WHAT TO WORK ON ▸
An exact copy of every entry is what's needed, so please transcribe them all.

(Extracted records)
***

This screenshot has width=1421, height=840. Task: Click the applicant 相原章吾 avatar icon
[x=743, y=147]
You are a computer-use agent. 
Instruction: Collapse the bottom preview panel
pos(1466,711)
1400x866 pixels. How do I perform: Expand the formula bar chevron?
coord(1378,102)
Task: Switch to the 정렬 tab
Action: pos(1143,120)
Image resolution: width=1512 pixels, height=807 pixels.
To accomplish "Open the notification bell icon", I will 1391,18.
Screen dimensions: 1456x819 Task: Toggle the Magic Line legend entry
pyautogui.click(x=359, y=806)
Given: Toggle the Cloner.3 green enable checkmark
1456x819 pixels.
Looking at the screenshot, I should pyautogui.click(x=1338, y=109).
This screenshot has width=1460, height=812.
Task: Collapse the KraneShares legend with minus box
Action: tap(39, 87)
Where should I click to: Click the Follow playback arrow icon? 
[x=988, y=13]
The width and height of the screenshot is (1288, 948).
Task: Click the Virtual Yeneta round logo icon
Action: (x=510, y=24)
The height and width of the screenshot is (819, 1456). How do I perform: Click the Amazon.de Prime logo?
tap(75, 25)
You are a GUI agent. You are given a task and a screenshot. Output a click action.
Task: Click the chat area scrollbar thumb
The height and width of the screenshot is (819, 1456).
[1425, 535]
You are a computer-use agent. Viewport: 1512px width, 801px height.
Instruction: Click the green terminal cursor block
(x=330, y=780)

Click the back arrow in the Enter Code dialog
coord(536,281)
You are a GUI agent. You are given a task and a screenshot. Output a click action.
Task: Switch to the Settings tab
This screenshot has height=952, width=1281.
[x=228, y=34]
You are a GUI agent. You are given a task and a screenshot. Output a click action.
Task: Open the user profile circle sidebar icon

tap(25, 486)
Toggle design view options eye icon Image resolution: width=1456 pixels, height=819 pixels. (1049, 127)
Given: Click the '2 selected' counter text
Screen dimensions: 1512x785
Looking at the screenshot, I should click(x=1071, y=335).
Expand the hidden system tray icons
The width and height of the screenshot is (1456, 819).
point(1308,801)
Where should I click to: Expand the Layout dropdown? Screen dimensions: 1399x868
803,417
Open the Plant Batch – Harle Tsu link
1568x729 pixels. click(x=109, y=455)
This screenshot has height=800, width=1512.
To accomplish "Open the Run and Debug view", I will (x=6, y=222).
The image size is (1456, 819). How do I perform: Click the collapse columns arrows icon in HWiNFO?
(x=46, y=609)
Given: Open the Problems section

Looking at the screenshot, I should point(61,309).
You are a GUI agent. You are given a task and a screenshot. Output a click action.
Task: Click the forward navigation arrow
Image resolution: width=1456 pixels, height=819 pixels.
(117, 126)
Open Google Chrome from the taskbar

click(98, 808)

***

SOLUTION TO THE PROBLEM ▸
This screenshot has width=1421, height=840. Task: Click the applicant 相原章吾 avatar icon
[x=743, y=147]
You are a computer-use agent. 
Instruction: Collapse the bottom preview panel
pos(1466,711)
1400x866 pixels. How do I perform: Expand the formula bar chevron?
coord(1378,102)
Task: Switch to the 정렬 tab
Action: pos(1143,120)
Image resolution: width=1512 pixels, height=807 pixels.
To accomplish "Open the notification bell icon", I will 1391,18.
Screen dimensions: 1456x819 Task: Toggle the Magic Line legend entry
pyautogui.click(x=359, y=806)
Given: Toggle the Cloner.3 green enable checkmark
1456x819 pixels.
Looking at the screenshot, I should pyautogui.click(x=1338, y=109).
This screenshot has width=1460, height=812.
Task: Collapse the KraneShares legend with minus box
Action: tap(39, 87)
Where should I click to: Click the Follow playback arrow icon? 
[x=988, y=13]
The width and height of the screenshot is (1288, 948).
Task: Click the Virtual Yeneta round logo icon
Action: (x=510, y=24)
The height and width of the screenshot is (819, 1456). How do I perform: Click the Amazon.de Prime logo?
tap(75, 25)
You are a GUI agent. You are given a task and a screenshot. Output a click action.
Task: Click the chat area scrollbar thumb
The height and width of the screenshot is (819, 1456).
[1425, 535]
You are a computer-use agent. Viewport: 1512px width, 801px height.
Instruction: Click the green terminal cursor block
(x=330, y=780)

Click the back arrow in the Enter Code dialog
coord(536,281)
You are a GUI agent. You are given a task and a screenshot. Output a click action.
Task: Switch to the Settings tab
This screenshot has height=952, width=1281.
[x=228, y=34]
You are a GUI agent. You are given a task and a screenshot. Output a click action.
Task: Open the user profile circle sidebar icon

tap(25, 486)
Toggle design view options eye icon Image resolution: width=1456 pixels, height=819 pixels. (1049, 127)
Given: Click the '2 selected' counter text
Screen dimensions: 1512x785
Looking at the screenshot, I should click(x=1071, y=335).
Expand the hidden system tray icons
The width and height of the screenshot is (1456, 819).
point(1308,801)
Where should I click to: Expand the Layout dropdown? Screen dimensions: 1399x868
803,417
Open the Plant Batch – Harle Tsu link
1568x729 pixels. click(x=109, y=455)
This screenshot has height=800, width=1512.
To accomplish "Open the Run and Debug view", I will (x=6, y=222).
The image size is (1456, 819). How do I perform: Click the collapse columns arrows icon in HWiNFO?
(x=46, y=609)
Given: Open the Problems section

Looking at the screenshot, I should point(61,309).
You are a GUI agent. You are given a task and a screenshot. Output a click action.
Task: Click the forward navigation arrow
Image resolution: width=1456 pixels, height=819 pixels.
(117, 126)
Open Google Chrome from the taskbar

click(98, 808)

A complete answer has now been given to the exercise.